- **Goal**: Convert the entries from the line containing "[ date ] (211, 199)" through the line containing "NEPAL (54, 386)", both included, into a JSON list of strings with one string per line, excluding blank lines. Omit the pictures from the list.

>> Begin Material to process

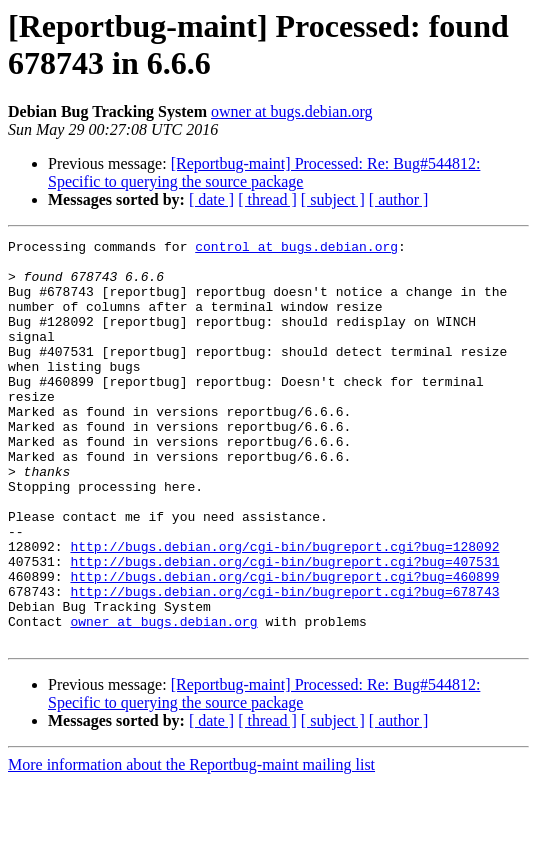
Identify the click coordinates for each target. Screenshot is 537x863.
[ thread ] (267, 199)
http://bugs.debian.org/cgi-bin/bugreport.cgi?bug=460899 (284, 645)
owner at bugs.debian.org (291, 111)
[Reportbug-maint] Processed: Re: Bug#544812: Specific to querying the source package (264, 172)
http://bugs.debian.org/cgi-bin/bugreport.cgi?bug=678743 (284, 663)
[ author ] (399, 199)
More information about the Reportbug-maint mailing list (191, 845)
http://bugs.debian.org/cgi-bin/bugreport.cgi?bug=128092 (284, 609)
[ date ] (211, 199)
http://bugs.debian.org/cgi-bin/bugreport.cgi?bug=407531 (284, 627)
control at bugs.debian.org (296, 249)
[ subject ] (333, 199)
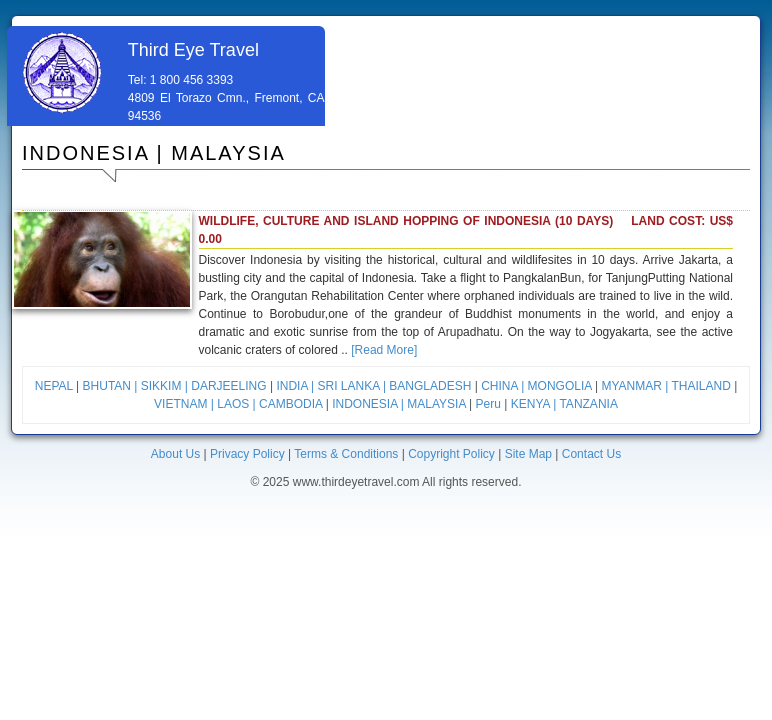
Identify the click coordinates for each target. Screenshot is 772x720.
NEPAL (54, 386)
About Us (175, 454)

>> End Material to process
>> Begin Material to process

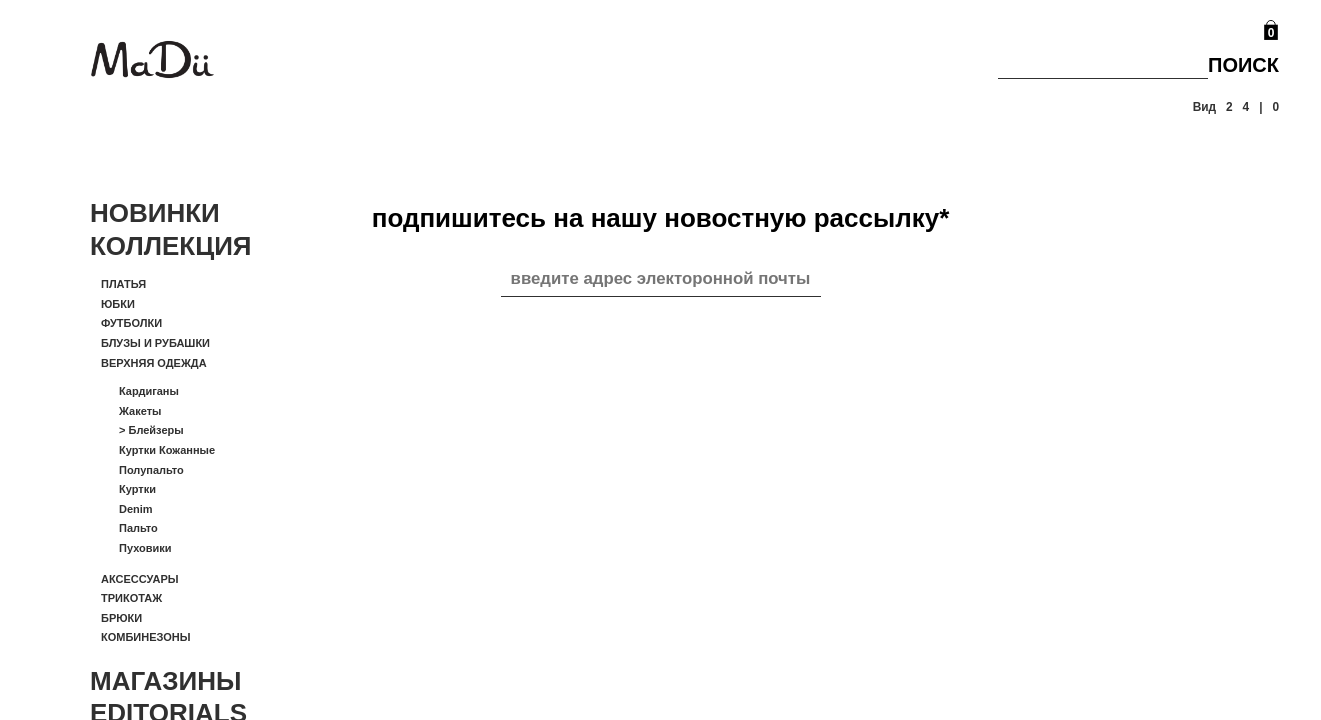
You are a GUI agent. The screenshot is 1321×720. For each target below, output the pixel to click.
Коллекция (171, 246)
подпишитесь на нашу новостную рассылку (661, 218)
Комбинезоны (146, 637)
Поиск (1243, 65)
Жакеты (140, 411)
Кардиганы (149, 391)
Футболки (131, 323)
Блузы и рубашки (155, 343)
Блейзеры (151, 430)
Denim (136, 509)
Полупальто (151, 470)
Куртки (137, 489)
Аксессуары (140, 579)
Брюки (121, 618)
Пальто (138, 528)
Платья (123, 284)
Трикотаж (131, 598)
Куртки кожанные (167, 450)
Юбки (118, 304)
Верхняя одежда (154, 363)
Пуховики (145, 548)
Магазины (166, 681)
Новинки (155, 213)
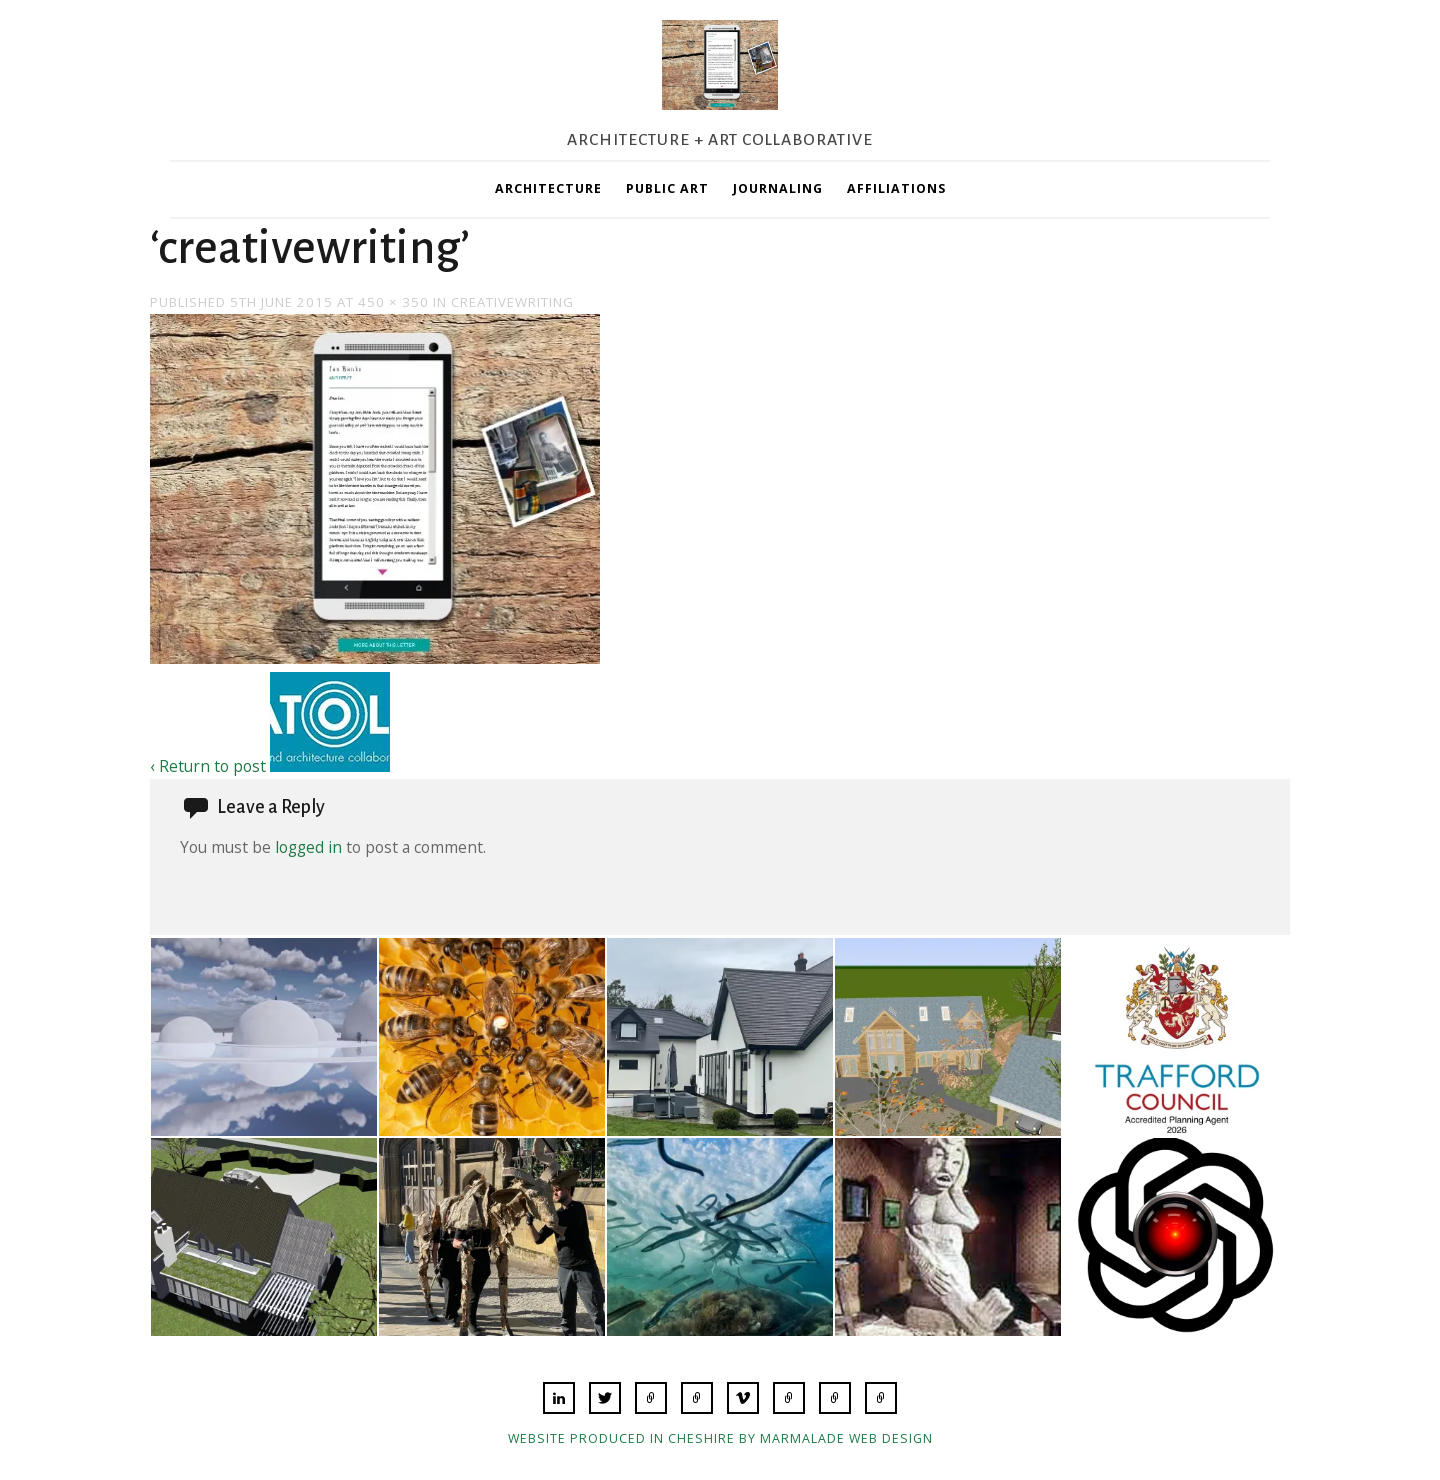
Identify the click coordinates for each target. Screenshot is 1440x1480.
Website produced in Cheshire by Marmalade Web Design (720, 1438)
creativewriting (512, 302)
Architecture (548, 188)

>> End Material to process

- **Response to this exercise**:
[
  "[ date ] (211, 199)",
  "http://bugs.debian.org/cgi-bin/bugreport.cgi?bug=407531 (284, 627)",
  "control at bugs.debian.org (296, 249)",
  "[ subject ] (333, 199)",
  "Identify the click coordinates for each target. Screenshot is 772x720.",
  "NEPAL (54, 386)"
]